* [Auszug zum Lesen]:
- - -

32        b) Schließlich ist auch der Musterfeststellungsklageantrag zu 2 begründet, weil der Neukundenbonus nicht den für die Aufrechnung durch Insolvenzgläubiger geltenden Regelungen der §§ 94 ff InsO unterfällt.

 

33        aa) Nach dem auch für das Insolvenzverfahren maßgeblichen § 387 BGB setzt die Aufrechnung zwei selbständige Forderungen voraus, die in einem Gegenseitigkeitsverhältnis stehen und gleichartig sind. Fehlt es hieran, können die Wirkungen der Aufrechnung schon begrifflich nicht eintreten. Diese bestehen nach § 389 BGB darin, dass die Forderungen, soweit sie sich decken, als in dem Zeitpunkt erloschen gelten, in welchem sie zur Aufrechnung geeignet gegenüberstehen. Dies trifft auf unselbständige Rechnungsposten, die gebunden und gelähmt sind, nicht zu (BGH, Urteil vom 14. Dezember 2006 - IX ZR 194/05, BGHZ 170, 206 Rn. 9). Die Vorschrift des § 96 Abs. 1 Nr. 3 InsO findet zwar auch auf Verrechnungen Anwendung (BGH, Urteil vom 17. Juli 2008 - IX ZR 148/07, NZI 2008, 547 Rn. 9). Für die Saldierung beziehungsweise Verrechnung unselbständiger Rechnungsposten gilt sie jedoch nicht (Graf-Schlicker/Hofmann, InsO, 6. Aufl., § 96 Rn. 23). Insbesondere die Anrechnung von Abzugsposten mit unmittelbar anspruchsmindernder Wirkung stellt bei der Feststellung der Höhe einer Forderung keine Verrechnung dar (vgl. MünchKomm-InsO/Lohmann/Reichelt, 4. Aufl., § 94 Rn. 3).

- - -

* [Inhalt der Daten]:
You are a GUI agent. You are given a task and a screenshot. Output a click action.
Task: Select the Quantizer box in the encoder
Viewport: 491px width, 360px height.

- - -

* [Aufgabenziel]: Wiederhole aus dem Auszug zur Aufrechnung im Insolvenzverfahren wörtlich die Passage von „32        b) Schließlich“ bis „ff InsO unterfällt.“.

* [Vollständige Antwort]:
32        b) Schließlich ist auch der Musterfeststellungsklageantrag zu 2 begründet, weil der Neukundenbonus nicht den für die Aufrechnung durch Insolvenzgläubiger geltenden Regelungen der §§ 94 ff InsO unterfällt.